Hallmarks of therapeutic management of the cystic fibrosis functional landscape.

作者信息

Amaral Margarida D, Balch William E

机构信息

University of Lisboa, Faculty of Sciences, BioISI - Biosystems & Integrative Sciences Institute, Lisboa, Portugal.
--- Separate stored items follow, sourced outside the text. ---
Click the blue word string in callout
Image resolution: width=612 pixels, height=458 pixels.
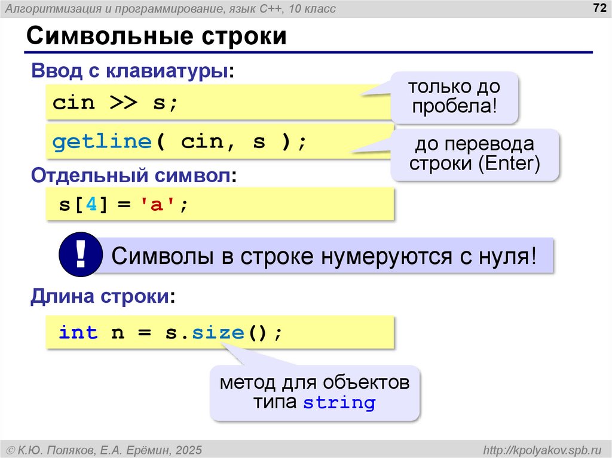pyautogui.click(x=339, y=402)
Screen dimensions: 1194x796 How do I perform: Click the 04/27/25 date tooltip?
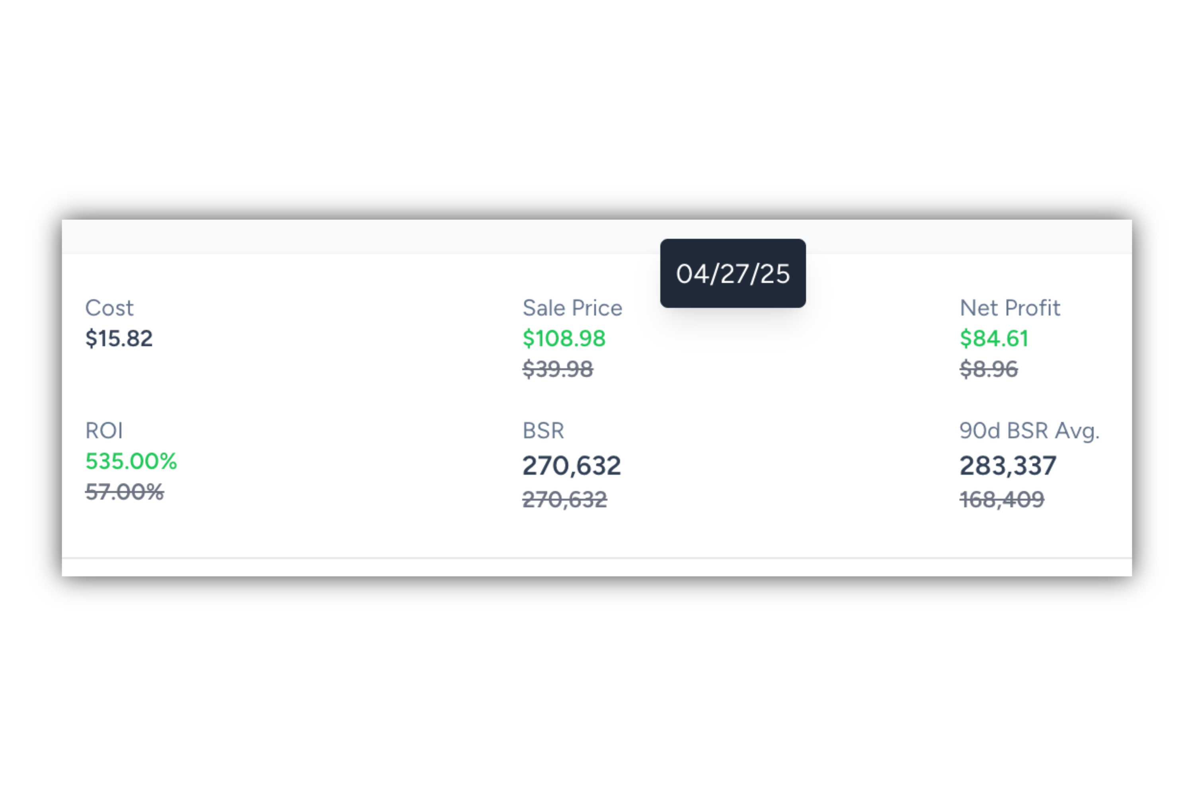(733, 274)
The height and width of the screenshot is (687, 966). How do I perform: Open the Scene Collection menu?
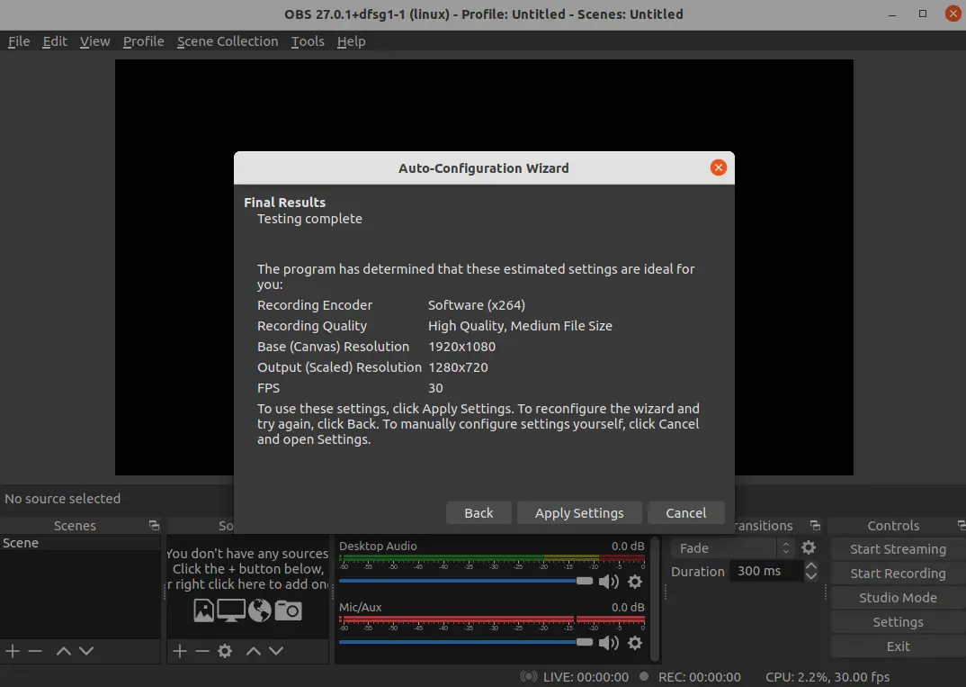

Department of Chemical Physiology, Department of Cell and Molecular Biology, The Skaggs Institute of Chemical Biology, The Scripps Research Institute, La Jolla, CA, USA.

出版信息

J Cyst Fibros. 2015 Nov;14(6):687-99. doi: 10.1016/j.jcf.2015.09.006. Epub 2015 Oct 29.

Abstract

The cystic fibrosis (CF) transmembrane conductance regulator (CFTR) protein does not operate in isolation, rather in a dynamic network of interacting components that impact its synthesis, folding, stability, intracellular location and function, referred to herein as the 'CFTR Functional Landscape (CFFL)'. For the prominent F508del mutation, many of these interactors are deeply connected to a protein fold management system, the proteostasis network (PN). However, CF encompasses an additional 2000 CFTR variants distributed along its entire coding sequence (referred to as CFTR2), and each variant contributes a differential liability to PN management of CFTR and to a protein 'social network' (SN) that directs the probability of the (patho)physiologic events that impact ion transport in each cell, tissue and patient in health and disease. Recognition of the importance of the PN and SN in driving the unique patient CFFL leading to disease highlights the importance of precision medicine in therapeutic management of disease progression. We take the view herein that it is not CFTR, rather the PN/SN, and their impact on the CFFL, that are the key physiologic forces driving onset and clinical progression of CF. We posit that a deep understanding of each patients PN/SN gained by merging genomic, proteomic (mass spectrometry (MS)), and high-content microscopy (HCM) technologies in the context of novel network learning algorithms will lead to a paradigm shift in CF clinical management. This should allow for generation of new classes of patient specific PN/SN directed therapeutics for personalized management of the CFFL in the clinic.

摘要

囊性纤维化(CF)跨膜传导调节因子(CFTR)蛋白并非独立发挥作用,而是处于一个相互作用成分的动态网络中,这些成分会影响其合成、折叠、稳定性、细胞内定位和功能,本文将其称为“CFTR功能格局(CFFL)”。对于常见的F508del突变,许多这些相互作用分子与一个蛋白质折叠管理系统——蛋白质稳态网络(PN)紧密相连。然而,CF还包括沿其整个编码序列分布的另外2000种CFTR变体(称为CFTR2),每种变体对CFTR的PN管理以及对一个蛋白质“社交网络”(SN)的影响各不相同,该“社交网络”决定了在健康和疾病状态下影响每个细胞、组织和患者离子转运的(病理)生理事件发生的概率。认识到PN和SN在驱动导致疾病的独特患者CFFL中的重要性,凸显了精准医学在疾病进展治疗管理中的重要性。我们在此认为,驱动CF发病和临床进展的关键生理力量不是CFTR,而是PN/SN及其对CFFL的影响。我们假定,通过在新型网络学习算法的背景下融合基因组学、蛋白质组学(质谱(MS))和高内涵显微镜(HCM)技术,深入了解每个患者的PN/SN,将导致CF临床管理的范式转变。这应该能够产生针对患者特定PN/SN的新型疗法,用于临床中CFFL的个性化管理。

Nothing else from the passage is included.